CNN’s Special Report on Monday, October 5th, #Being13: Inside the Secret World of Teens, covered how social media has changed what it’s like to be a teenager in the US. A year of research was conducted with over 200 13 year-olds to find out how teens actually use social media. CNN also reached out to parents to see what they thought of their kid’s social media usage. Parents wanted to understand their kids’ worlds, but many said that keeping up with their kids’ social media is like chasing a runaway train. At DijiWise, this is a pain we personally understand and a core motivation for designing our DijiWise app to be the monitoring app for kids’ social networks. CNN found that not only are teenagers actively using social media but are also spending a significant amount of time passively scrolling through social media without posting anything.
From their write-up of the report, CNN found that this “‘lurking,’ reading the never-ending stream of their peers' activities without posting anything themselves,” only greater emphasizes those who are popular and those who are not. A selfie posted by a popular kid will get a skyrocketing number of likes simply because they are already well-known. For kids who aren’t usually invited to hang out with others, seeing photos of movie gatherings and mall trips on Facebook and Instagram makes them feel even more isolated.
The report revealed how social media amplifies the feeling of exclusion.
“When we asked 13-year olds ‘What is the worst thing that happened to you on media,’ their responses included these:
- Being excluded to some parties.
- My best friends hung out without me, and posted it on instagram.
- My friends went out without me and posted pictures on instagram then denied they were out together.
- Not anything specific, but I don't like when people post pictures or tweet about a party that I wasn't invited to.
- Seeing pictures posted by my friends doing things where I wasn't included.”
It’s common to feel excluded when we aren’t invited to an event, but social media allows kids who weren’t included to see the fun that they missed out on. And even if the party wasn’t great, a quick smile for the camera means that the photos from the party made it seem great.

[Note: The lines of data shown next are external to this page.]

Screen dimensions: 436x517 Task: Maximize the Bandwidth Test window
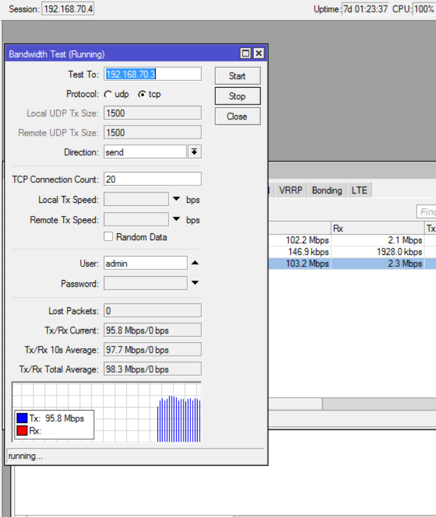point(246,54)
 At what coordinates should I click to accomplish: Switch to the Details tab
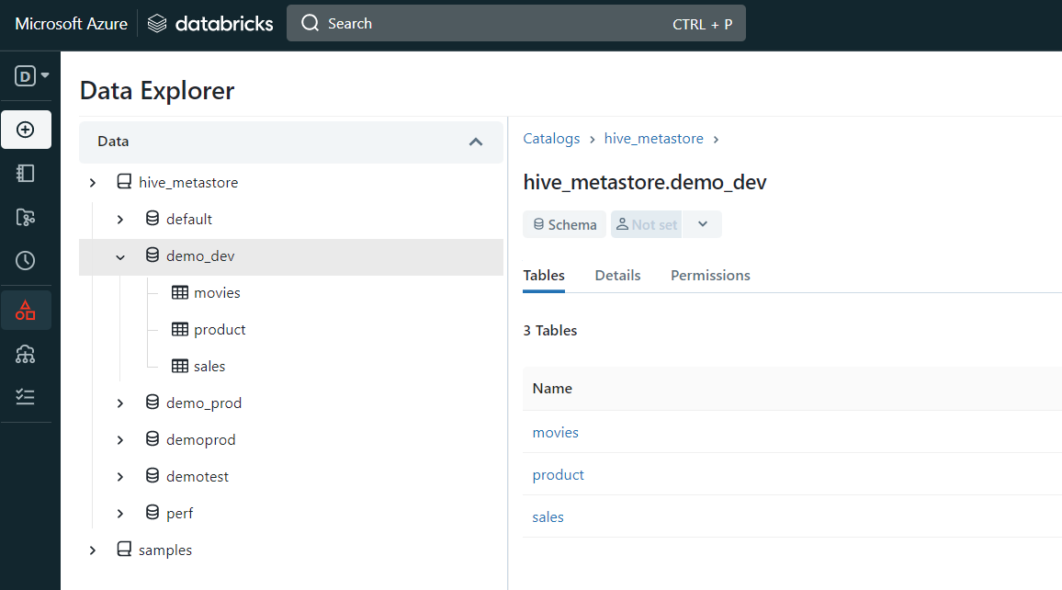click(617, 276)
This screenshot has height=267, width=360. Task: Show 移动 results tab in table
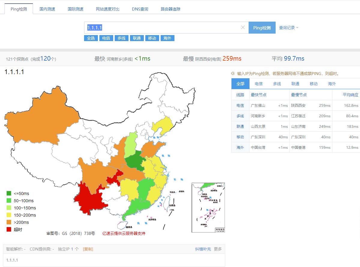tap(313, 84)
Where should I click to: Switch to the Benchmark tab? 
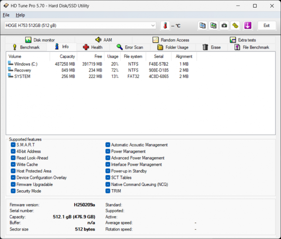coord(26,47)
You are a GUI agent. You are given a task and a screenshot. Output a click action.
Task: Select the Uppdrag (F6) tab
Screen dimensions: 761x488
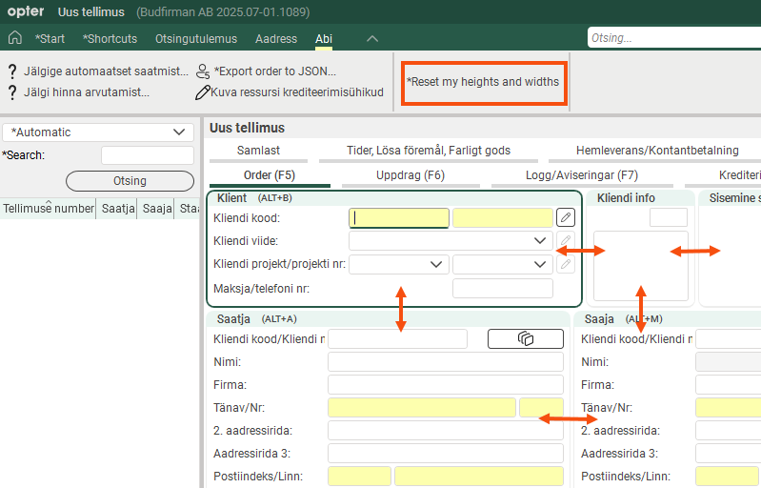[x=410, y=175]
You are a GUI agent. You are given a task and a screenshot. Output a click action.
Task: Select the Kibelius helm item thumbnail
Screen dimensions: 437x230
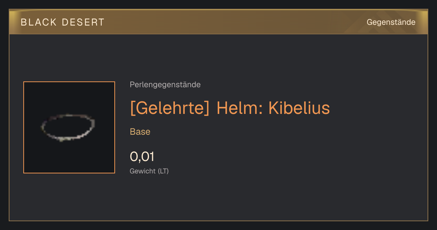click(69, 127)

People tend to share happy moments on social media and not the difficult ones, a distinction that may be aparent to an adult but to kids. For middle schoolers, the line between the real world and the cyber world doesn't exist. This imbalanced perception affects teenagers as they develop their own self-identity and understanding of the world. As parents, it’s important to communicate to our children the filtered nature of social media and how they are never alone in their struggles.
At DijiWise, we feel that monitoring our kids’ social media activity is only the first step. We believe in having open and honest conversations with our kids to help guide them through some of the most formative years of their lives.